После всего этого Ислам счел первым долгом обрадовать своего покойного деда и, согласно его просьбе, отправился на могилу.
– Отар, Отар! – крикнул он. – Двенадцать Речквиановых домов низведены нами до двух, значит, исполнено твое желание, завещанное мне, и ныне предай тлению и покою свое тело!
А мертвец, словно гром небесный, отозвался из могилы, поколебал близлежащие места и даже церковь, которая треснула, в каком положении она и ныне находится. Видевшие это действительно убедились, что труп Отара не принимал тления до сих пор, и это изумительное событие разнеслось всюду»…

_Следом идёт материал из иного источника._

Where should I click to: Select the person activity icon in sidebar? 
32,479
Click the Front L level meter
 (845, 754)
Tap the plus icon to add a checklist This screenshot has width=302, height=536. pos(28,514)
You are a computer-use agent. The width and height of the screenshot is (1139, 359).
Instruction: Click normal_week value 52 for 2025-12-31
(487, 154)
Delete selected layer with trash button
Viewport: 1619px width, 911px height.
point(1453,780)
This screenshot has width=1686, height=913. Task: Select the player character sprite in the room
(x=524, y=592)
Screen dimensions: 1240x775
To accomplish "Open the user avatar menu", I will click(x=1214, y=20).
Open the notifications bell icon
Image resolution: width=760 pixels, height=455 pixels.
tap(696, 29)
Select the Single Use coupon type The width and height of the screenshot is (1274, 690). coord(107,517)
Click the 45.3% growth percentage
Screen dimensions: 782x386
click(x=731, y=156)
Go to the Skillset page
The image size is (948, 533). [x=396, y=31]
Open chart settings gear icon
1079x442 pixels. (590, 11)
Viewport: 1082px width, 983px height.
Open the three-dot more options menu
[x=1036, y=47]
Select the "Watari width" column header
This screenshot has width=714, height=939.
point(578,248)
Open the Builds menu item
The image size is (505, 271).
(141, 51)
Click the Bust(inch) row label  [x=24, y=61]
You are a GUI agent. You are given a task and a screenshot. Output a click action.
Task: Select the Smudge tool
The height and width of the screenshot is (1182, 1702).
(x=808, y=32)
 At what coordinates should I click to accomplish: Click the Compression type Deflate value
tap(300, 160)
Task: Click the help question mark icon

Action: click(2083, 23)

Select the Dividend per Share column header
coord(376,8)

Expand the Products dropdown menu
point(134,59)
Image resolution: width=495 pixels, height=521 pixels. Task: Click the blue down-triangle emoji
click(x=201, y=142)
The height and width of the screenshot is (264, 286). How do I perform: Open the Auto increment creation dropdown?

Дикая и суровая природа Сванетии сделала и обитателей ее не менее суровыми; они являются каким-то остатком древнего
человечества, до которого не коснулась ни одна пылинка просвещения. Все жители чрезвычайно привязаны к своей родной почве, и многие из них редко посещают соседей; жители Верхней Сванетии по большей части не видали Княжеской.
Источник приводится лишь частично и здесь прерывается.